Spruch:
Das Recht auf die Erhebung des Widerspruches nach § 55 EheG. ist unverzichtbar.
Entscheidung vom 16. November 1960, 5 Ob 415/60.
I. Instanz: Landesgericht für Zivilrechtssachen Wien; II. Instanz:
Oberlandesgericht Wien.
Text
Das Erstgericht wies das auf § 49 EheG. gestützte Scheidungsbegehren des Klägers ab.
Das Berufungsgericht bestätigte diese Entscheidung, indem es die Feststellungen des Erstgerichtes übernahm und seiner rechtlichen Beurteilung beipflichtete. Zu dem in der Berufung hilfsweise erhobenen Scheidungsbegehren nach § 55 EheG., gegen das die Beklagte Widerspruch erhoben hatte, führte es aus, daß dieser Widerspruch zulässig sei, weil den Kläger das alleinige Verschulden an der nur auf seiner Seite bestehenden Zerrüttung der Ehe treffe, und daß er auch beachtlich sei, da sich die 57jährige Beklagte in einem Alter und in einem Gesundheitszustand befinde, die ihr die Annahme einer Arbeit praktisch unmöglich machten. Auch würde sie durch die Scheidung den Anspruch auf Witwenpension verlieren und wäre einer ungewissen Zukunft ausgesetzt.
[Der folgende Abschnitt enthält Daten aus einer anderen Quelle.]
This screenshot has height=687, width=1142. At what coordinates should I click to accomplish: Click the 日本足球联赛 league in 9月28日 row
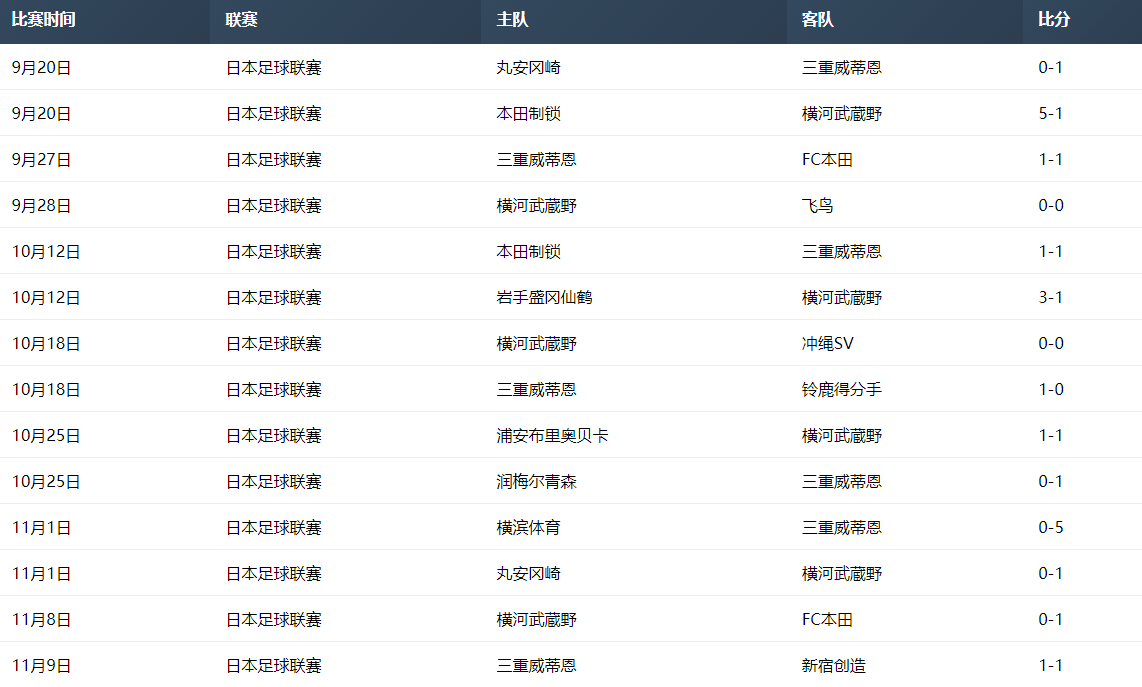tap(273, 206)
Der Oberste Gerichtshof gab der Revision des Klägers nicht Folge.
Rechtliche Beurteilung
Aus den Entscheidungsgründen:
In dem im Vergleich vom 24. Februar 1948 angeblich von der Beklagten erklärten Verzicht auf die Erhebung eines Widerspruches gegen ein Scheidungsbegehren nach § 55 EheG. könnte keinesfalls ein Verschulden im Sinne des § 49 EheG. liegen. Da die auf seiten des Klägers gegebene Ehezerrüttung ausschließlich auf sein eigenes Verschulden zurückzuführen ist, wurde sein auf § 49 EheG. gestütztes Scheidungsbegehren jedenfalls mit Recht abgewiesen.
Zu der erst in der Berufung aufgestellten Behauptung, die Beklagte habe im Vergleichsweg auf die Erhebung eines Widerspruches verzichtet, hat das Berufungsgericht zwar nicht Stellung genommen, doch kann dieser Verzicht dem Widerspruch auch die Beachtlichkeit nicht nehmen, da auf das Recht, die Ehe zu verteidigen, im vorhinein nicht verzichtet werden kann (vgl. Hoffmann - Stephan, Ehegesetz, Anm. 6 B zu § 48; Palandt, BGB., 16. Aufl. S. 1956 Anm. 7; OLG. Bremen vom 22. November 1952, SdJZ. 1953 S. 153). Aus diesem Verzicht kann auch nicht auf einen mangelnden Ehewillen der Beklagten geschlossen werden, da sie - wie feststeht - den Kläger auch nachher immer wieder zur Rückkehr in die eheliche Gemeinschaft aufgefordert hat.
Das Berufungsgericht hat daher ohne Rechtsirrtum den Widerspruch der Beklagten für beachtlich erklärt.